Anybody else suffering a credibility gap over the amazing claims being made for the “car share cameras” that are going to police the brave new world of paid-for motorway fastlanes?
Now the Government’s much-vaunted plans to introduce national road charging appear to have collapsed – or at the very least lost a couple of wheels – we’re now faced with the equally daft proposal to reserve priority lanes on motorways for those who can pay to travel in them or for vehicles carrying more than one occupant.
These will be policed, we’re assured, by the new wave of super-clever “dtect” cameras that will be used to count the number of occupants in the car. And then, if a number greater than 1 isn’t found, it will presumably consult the all-knowing Swansea database and stick a fine in the post. There’s just one big problem: I don’t believe there’s any chance the system will work.

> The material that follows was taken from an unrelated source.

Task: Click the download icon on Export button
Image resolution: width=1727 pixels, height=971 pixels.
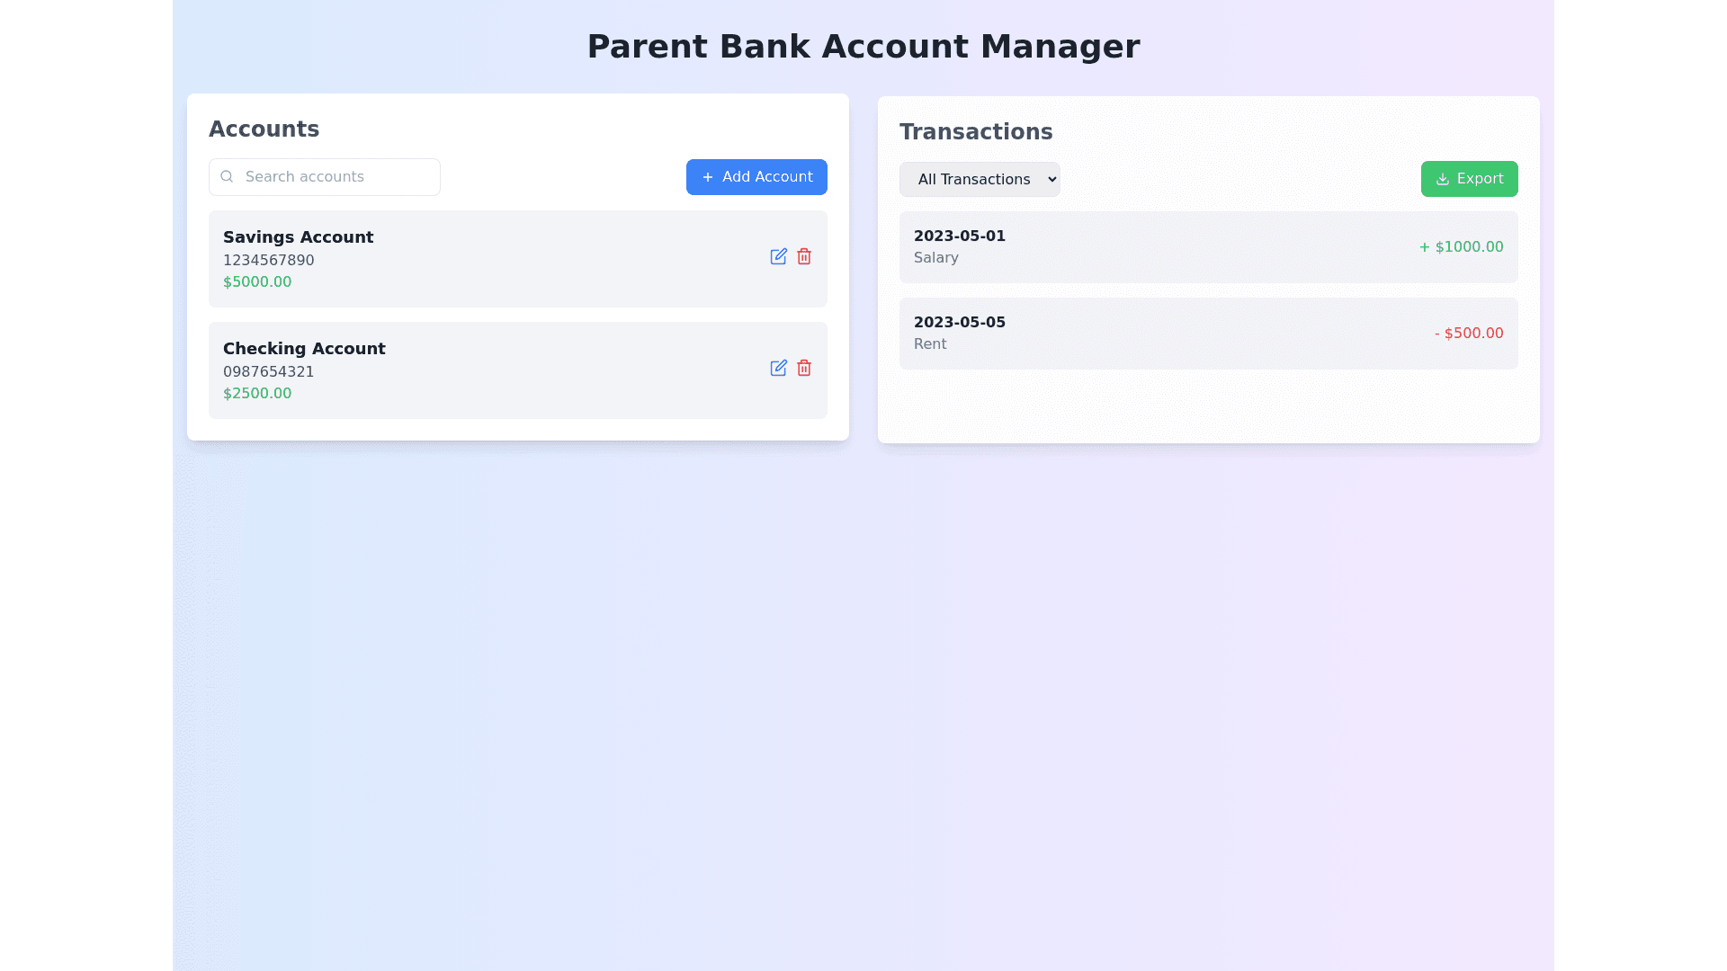Action: coord(1442,180)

Some questions: how does it deal with rear-facing child seats? How does it deal with vehicles where occupants don’t sit in seats facing the direction of travel (like in the back of a Land Rover Defender, or the boot of one of those “7-seat” Peugeot 505 estates)? Or seats in the back of vans? How does it cope with people who set the seat high and have the sunvisor down? How can it detect somebody sleeping or slumping? How can it tell – with the sort of 100 per cent accuracy you’d think was necessary for issuing a summons – that your rear seat passengers don’t routinely sit with a heat-proof blanket over their heads?
The last thing we need is more of our traffic policing devolved to expensive and inaccurate automated systems. If HM’s Govt is serious about the importance of “high occupancy lanes” it needs to commit the resources to police them properly.